We need more than ever these films. In their world, good and evil are obvious and present dangers that must be resisted, united against and conquered. In our world, the demarcation line between goods and bad is increasingly blurred, and unfortunate endings are omnipresent.
In our human world, the ability to entertain and elevate might be the greatest superpower of all.
Michele A Short
Here's how I think we're watching movies (or reading books, or listening to songs): we're looking for the person who looks like us the most – or the person we'd like to be – and we accredit it. We follow their adventures as if they were our adventures, emotionally invested in their failures and victories. We are sitting in an obscure cinema and crying or jostling the air because we are on the big screen
We do not always choose the hero of the film as our own personal hero – maybe to be that we identify ourselves with a sidekick. Some people go to Star Wars conventions disguised as Luke Skywalker, others go to Wookie, is not it? We will be attracted by the one who best represents the best version of ourselves. You are your best day to be your best self.
And maybe it evolves as you evolve. Maybe Luke – young, searching and learning – was your guy when you were a child, but decades later, you're put in Han Solo, putting him in the center of the story because you understand cynicism and pragmatism now, but underneath it all navigate the universe with a moral compbad.
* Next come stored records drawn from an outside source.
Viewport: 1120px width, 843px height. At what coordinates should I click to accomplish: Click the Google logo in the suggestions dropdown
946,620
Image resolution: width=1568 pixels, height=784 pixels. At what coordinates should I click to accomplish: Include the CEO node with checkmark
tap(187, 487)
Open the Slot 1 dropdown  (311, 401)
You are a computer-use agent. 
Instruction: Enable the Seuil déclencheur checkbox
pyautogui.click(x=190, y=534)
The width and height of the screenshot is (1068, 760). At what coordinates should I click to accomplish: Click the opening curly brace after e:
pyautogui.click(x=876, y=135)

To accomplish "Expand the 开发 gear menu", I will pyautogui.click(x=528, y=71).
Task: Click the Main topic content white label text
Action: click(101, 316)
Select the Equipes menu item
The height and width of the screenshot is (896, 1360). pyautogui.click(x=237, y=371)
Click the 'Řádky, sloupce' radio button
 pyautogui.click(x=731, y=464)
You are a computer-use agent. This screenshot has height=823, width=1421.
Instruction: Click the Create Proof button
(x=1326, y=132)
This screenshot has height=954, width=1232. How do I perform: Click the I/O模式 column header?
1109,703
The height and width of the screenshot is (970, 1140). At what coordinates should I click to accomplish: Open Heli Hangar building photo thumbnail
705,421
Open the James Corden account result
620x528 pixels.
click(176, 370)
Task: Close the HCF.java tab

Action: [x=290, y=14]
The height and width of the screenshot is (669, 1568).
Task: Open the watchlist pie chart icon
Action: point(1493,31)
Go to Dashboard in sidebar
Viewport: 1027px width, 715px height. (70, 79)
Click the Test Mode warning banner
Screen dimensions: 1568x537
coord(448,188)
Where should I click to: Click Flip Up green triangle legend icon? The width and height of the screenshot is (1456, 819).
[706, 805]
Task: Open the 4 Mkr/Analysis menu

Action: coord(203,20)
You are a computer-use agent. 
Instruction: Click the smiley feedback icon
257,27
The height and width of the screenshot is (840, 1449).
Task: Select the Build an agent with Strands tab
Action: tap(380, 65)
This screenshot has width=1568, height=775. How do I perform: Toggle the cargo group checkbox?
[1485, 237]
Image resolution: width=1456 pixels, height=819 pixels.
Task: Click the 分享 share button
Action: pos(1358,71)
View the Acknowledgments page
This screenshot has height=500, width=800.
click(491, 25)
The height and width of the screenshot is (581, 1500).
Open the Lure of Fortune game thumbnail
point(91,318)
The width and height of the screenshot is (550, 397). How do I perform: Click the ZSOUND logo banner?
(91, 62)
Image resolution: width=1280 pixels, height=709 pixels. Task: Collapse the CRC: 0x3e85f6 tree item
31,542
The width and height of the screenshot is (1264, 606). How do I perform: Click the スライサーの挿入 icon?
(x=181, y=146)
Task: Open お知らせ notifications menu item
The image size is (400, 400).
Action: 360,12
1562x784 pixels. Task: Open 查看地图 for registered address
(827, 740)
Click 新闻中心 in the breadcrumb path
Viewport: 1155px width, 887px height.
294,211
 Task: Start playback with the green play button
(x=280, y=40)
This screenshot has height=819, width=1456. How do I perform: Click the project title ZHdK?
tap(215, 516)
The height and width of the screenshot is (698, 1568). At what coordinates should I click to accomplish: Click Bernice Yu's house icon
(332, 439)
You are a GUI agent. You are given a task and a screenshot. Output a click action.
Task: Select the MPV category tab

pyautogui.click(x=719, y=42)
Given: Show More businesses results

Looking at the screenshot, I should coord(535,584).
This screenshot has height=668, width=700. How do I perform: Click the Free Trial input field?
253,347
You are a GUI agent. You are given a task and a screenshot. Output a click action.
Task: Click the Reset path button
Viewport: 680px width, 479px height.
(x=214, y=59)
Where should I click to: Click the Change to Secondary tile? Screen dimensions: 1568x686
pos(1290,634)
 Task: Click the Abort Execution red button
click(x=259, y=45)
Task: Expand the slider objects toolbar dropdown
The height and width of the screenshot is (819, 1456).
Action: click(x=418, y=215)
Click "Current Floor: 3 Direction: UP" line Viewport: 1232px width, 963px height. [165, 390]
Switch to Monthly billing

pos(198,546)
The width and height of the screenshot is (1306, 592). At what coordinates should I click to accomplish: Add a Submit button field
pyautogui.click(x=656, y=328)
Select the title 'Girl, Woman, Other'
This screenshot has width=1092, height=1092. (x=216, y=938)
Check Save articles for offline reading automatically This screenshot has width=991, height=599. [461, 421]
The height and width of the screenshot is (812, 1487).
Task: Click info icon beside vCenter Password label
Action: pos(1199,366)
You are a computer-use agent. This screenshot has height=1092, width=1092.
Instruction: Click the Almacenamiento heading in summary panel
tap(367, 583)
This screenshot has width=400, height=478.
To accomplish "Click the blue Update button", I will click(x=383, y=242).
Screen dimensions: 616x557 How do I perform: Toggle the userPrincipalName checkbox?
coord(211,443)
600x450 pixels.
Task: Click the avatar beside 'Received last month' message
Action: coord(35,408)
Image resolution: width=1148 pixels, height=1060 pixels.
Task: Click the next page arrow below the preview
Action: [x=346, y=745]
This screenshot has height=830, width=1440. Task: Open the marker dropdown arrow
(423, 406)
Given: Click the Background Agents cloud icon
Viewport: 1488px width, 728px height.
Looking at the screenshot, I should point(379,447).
If you were a boy growing up with the franchise Star Wars you had a choice. I had Princess Leia. As a unique option, she was great and Lord knew that Carrie Fisher had beaten me to give me a hero who was more than a girl in a bikini, waiting to be saved.
But it is now in my fifties that I can feel what men of my age have felt in adolescence. I do not want to talk about it, but of this scene in Wonder Woman when Diana Prince left for no man's land, it was the first time I felt the feeling of having a superhero of my own and this made an adult woman cry. The new teaser of Star Wars: The Rise of Skywalker Rey jumping on the path of a Tie Hunter does the same. I imagine that there are people of color who have the same visceral reaction to the sight of Finn moving to the central screen.
And I have Captain Marvel who does very well the test of Bechdel (there are scenes in two women talk about something else than a man – as in real life). (Yes, I know: the low bar, but few films exceed this threshold.)
Also, I can watch a film like Wonder Woman with my granddaughter, because director Patty Jenkins He turned so that his thighs were bare. and the cuirbades are not badualized for the masculine gaze, and the violence is happening on the screen.
I'm late for the superhero party, but I'm dancing hard. May the force be with us.